Cuando en el año 2002 estuve realizando un estudio en Barcelona sobre la convivencia entre catalanes e inmigrantes, descubrí que, a diferencia del resto de España, en Cataluña tenía que aclarar que el estudio versaba sobre los inmigrantes procedentes de otros países. Si no hacía esta aclaración, muchos de mis interlocutores pensaban que estaba hablando de los gallegos, extremeños, andaluces, murcianos o castellanos que habían emigrado a Cataluña desde los años sesenta y a los que todavía se les denominaba allí “inmigrantes”. De hecho, para distinguir a los extranjeros de estos otros “inmigrantes”, el nacionalismo catalán inventó la expresión “nuevos catalanes” (nous catalans).
Estaba claro que el nacionalismo catalán todavía estaba digiriendo la completa alteración del paisaje social que se había producido por la llegada de todos esos otros españoles, de habla no catalana y de costumbres diferentes. Aún no había terminado de hacer compatible la base de la identidad catalana con la existencia de esos otros, innegable y bien visible, cuando se veía sobrepasado por la llegada de otros inmigrantes aún más difíciles de integrar en la identidad catalana: los marroquíes, paquistaníes, latinoamericanos… Estos últimos tenían la ventaja para el nacionalismo catalán de ser cristianos y en su mayoría católicos, algo que encajaba con el peso del catolicismo en el catalanismo. A diferencia de ellos, los marroquíes, que formaban entonces la mayoría de los inmigrantes en España y especialmente en Cataluña, no sólo no compartían la religión católica, sino que muchos otros aspectos de su forma de vida, de su cultura y de su sociabilidad causaban rechazo entre los que habitaban cerca de ellos.
En estas condiciones, el nacionalismo catalán, por boca de Marta Ferrusola, de Jordi Pujol, y de dirigentes de ERC, repitió en los años 2001 a 2005, en diversas ocasiones, que “la inmigración plantea un problema de identidad” (J. Pujol, 2004), que “pronto habrá más mezquitas que Iglesias en Cataluña” (M. Ferrusola, 2001) o que “si continúan las corrientes migratorias actuales Cataluña desaparecerá” (Heribert Barrera, 2001), un tipo de queja que no se ha escuchado en boca de dirigentes políticos en ninguna otra parte de España. Conviene pararse a pensar en el significado de estas declaraciones: las quejas no se referían al efecto de la inmigración en la convivencia, o en el mercado de trabajo, o en los servicios públicos, o en la seguridad. No, se trataba nada menos que de la identidad, algo esencial e innegociable.
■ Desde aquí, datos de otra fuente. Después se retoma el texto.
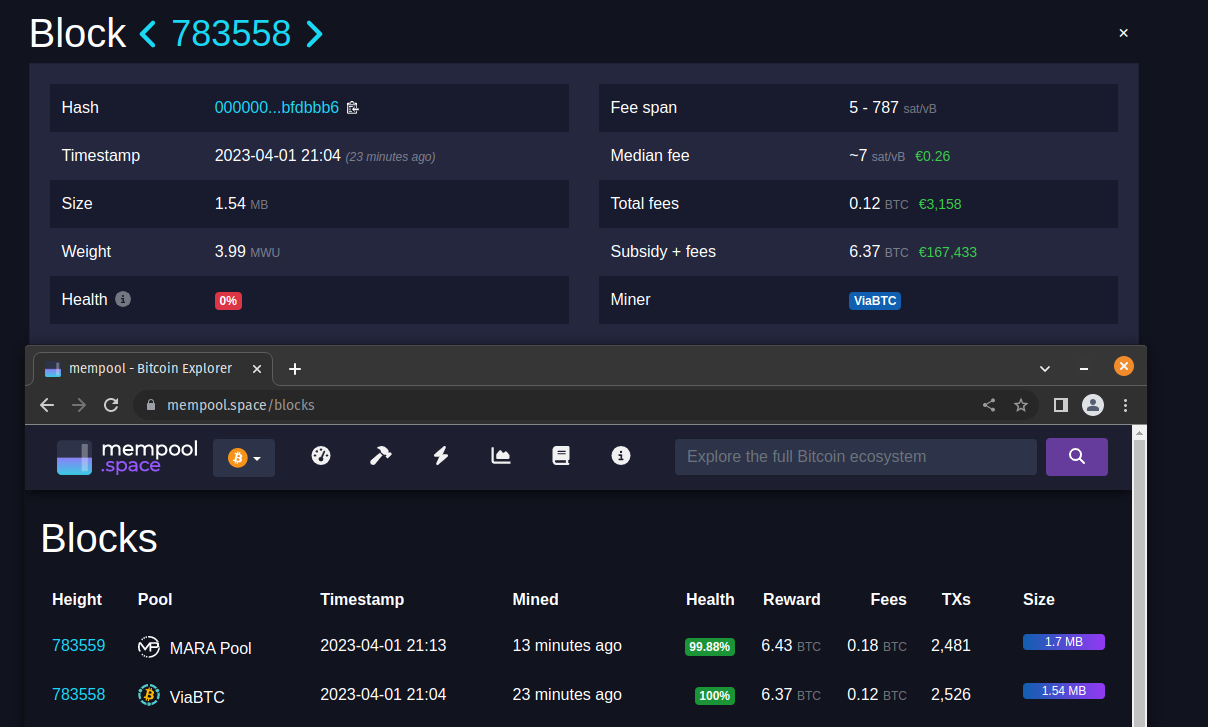Focus the Bitcoin ecosystem search field
Viewport: 1208px width, 727px height.
pyautogui.click(x=855, y=456)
Unos años después , ese mismo nacionalismo catalán que declaraba a los inmigrantes musulmanes incompatibles con el mantenimiento de la identidad catalana, y que negaba a los marroquíes el derecho al voto en las elecciones municipales (CiU, en el 2011 en el Congreso de los Diputados) se ha lanzado a cortejarlos para sumarlos a la causa independentista. Como relata Ignacio Cembrero, el gobierno catalán, a través de la Fundación Nous Catalans, está desarrollando múltiples iniciativas para evitar que los inmigrantes voten contra la secesión de Cataluña en una eventual consulta, intentando convencerles de que saldrían ganando en una Cataluña independiente y de que “ser catalán” requiere sumarse a la causa soberanista. A los marroquíes se les ofrece ahora, a través del plan Marruecos 2014-2017, clases de tamazigh y árabe para los estudiantes en horario lectivo, y se otorga a la vez prerrogativas al gobierno marroquí sobre la enseñanza de la religión musulmana en Cataluña. El gobierno marroquí es muy contrario al proceso independentista catalán, por su posible efecto sobre la evolución del conflicto en el Sahara Occidental, y la Generalitat intenta reducir esta oposición que se refleja en los casi 300.000 marroquíes que viven en Cataluña. Pero, dados los antecedentes, no es de extrañar que la campaña de atracción del voto inmigrante se esté encontrando con la incredulidad de los interesados.